AugWard: Augmentation-Aware Representation Learning for Accurate Graph Classification
Minjun Kim, Jaehyeon Choi, SeungJoo Lee, Jinhong Jung, U Kang
TL;DR
The paper tackles overfitting in graph classification resulting from naive graph augmentation. It proposes AugWard, which uses augmentation-aware training, FGWD-based graph distance, and consistency regularization to utilize augmentation-induced differences. Experiments show state-of-the-art accuracy in supervised, semi-supervised, and transfer learning across multiple datasets, with manageable overhead (~4.9% of training time) for FGWD computation. The work demonstrates that explicitly modeling augmentation-induced differences and enforcing prediction consistency improves representation quality and transferability.
Abstract
How can we accurately classify graphs? Graph classification is a pivotal task in data mining with applications in social network analysis, web analysis, drug discovery, molecular property prediction, etc. Graph neural networks have achieved the state-of-the-art performance in graph classification, but they consistently struggle with overfitting. To mitigate overfitting, researchers have introduced various representation learning methods utilizing graph augmentation. However, existing methods rely on simplistic use of graph augmentation, which loses augmentation-induced differences and limits the expressiveness of representations. In this paper, we propose AugWard (Augmentation-Aware Training with Graph Distance and Consistency Regularization), a novel graph representation learning framework that carefully considers the diversity introduced by graph augmentation.
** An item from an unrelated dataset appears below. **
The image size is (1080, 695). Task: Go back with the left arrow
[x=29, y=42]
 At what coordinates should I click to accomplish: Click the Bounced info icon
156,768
AugWard applies augmentation-aware training to predict the graph distance between the augmented graph and its original one, aligning the representation difference directly with graph distance at both feature and structure levels. Furthermore, AugWard employs consistency regularization to encourage the classifier to handle richer representations. Experimental results show that AugWard gives the state-of-the-art performance in supervised, semi-supervised graph classification, and transfer learning.